Is occurrence_id guaranteed to be the timestamp of the original date/time of the occurrence?

When creating a recurring meeting, the list of occurrences contains the occurrence_id and start_time for each occurrence of the series.

If a single occurrence has changed times from the original series, the start_time will reflect that new time. The ocurrence_id doesn’t change (which is good) and seems to be a timestamp of the occurrence’s original start_time.

Is it safe for me to rely on ocurrence_id being the timestamp of that occurrence’s /original/ time in the series, regardless of what start_time might or might not have been changed to?

Thanks

Hey @Adam_Wulf,

I am unaware of the occurrence_id being a timestamp. What is your use case for wanting to know the original time the meeting was scheduled for after it has been updated to a new time?

Thanks,
Tommy

I have a recurring series of events in a calendar, and would like to map to/from calendar/zoom events. I could possibly store the occurrence id mapping and treat it opaquely, but for various technical reasons it’d be very convenient to not store anything additional at all, and instead simply compute the occurrence id based on the recurring event’s original start date.

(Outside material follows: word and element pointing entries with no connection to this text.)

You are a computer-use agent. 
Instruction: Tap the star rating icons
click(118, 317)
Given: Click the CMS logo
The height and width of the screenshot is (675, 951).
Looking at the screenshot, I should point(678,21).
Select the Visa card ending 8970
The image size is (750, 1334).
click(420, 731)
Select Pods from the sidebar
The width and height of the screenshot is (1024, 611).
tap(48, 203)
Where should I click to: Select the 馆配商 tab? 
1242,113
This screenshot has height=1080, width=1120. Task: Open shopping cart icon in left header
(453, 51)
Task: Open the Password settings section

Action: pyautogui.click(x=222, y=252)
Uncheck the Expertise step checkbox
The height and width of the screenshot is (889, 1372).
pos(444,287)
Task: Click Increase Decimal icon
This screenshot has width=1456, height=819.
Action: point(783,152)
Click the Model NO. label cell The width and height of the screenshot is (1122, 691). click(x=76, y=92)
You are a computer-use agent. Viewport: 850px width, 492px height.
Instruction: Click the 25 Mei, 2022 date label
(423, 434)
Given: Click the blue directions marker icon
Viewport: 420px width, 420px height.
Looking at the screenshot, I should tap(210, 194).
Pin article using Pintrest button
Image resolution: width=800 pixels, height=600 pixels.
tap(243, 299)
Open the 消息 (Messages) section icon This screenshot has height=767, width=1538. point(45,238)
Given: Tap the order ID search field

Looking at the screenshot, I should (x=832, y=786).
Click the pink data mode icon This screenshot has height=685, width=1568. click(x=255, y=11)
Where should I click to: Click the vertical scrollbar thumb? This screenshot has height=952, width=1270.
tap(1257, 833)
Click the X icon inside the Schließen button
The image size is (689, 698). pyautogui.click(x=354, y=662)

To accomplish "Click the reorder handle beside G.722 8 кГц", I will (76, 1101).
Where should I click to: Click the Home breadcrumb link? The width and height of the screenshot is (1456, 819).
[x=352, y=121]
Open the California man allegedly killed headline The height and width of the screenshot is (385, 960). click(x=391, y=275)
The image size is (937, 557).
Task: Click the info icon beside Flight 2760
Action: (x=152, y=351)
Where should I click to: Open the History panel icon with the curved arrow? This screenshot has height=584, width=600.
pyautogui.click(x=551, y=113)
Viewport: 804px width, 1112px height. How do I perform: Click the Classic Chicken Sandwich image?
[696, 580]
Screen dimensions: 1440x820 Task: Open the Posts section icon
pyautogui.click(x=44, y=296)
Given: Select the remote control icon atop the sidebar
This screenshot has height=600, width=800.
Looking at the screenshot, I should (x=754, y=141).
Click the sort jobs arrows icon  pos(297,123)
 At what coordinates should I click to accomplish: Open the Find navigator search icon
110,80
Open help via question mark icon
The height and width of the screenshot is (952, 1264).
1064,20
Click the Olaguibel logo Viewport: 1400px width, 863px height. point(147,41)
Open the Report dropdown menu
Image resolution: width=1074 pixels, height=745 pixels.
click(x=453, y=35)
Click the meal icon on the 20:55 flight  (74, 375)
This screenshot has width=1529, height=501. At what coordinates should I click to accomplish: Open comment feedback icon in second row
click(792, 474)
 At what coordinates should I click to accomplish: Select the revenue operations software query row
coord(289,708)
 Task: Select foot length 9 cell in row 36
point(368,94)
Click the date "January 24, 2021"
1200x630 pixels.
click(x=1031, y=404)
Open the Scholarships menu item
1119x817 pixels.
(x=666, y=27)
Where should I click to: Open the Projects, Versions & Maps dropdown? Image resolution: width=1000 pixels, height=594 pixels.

For instance, if i see a zoom occurrence has changed its start date -> i can lookup my calendar’s event based on its original occurrence date (which we already index our database by). Syncing the mapping of instance date <=> occurrence id through CalDAV will add a lot of size to an event, and i’d rather not sync that extra data if not strictly necessary.

Hey @Adam_Wulf,

I see, yeah I would handle this on the calendar side / your side to be safe. I would say occurrence_id is not guaranteed to be the timestamp.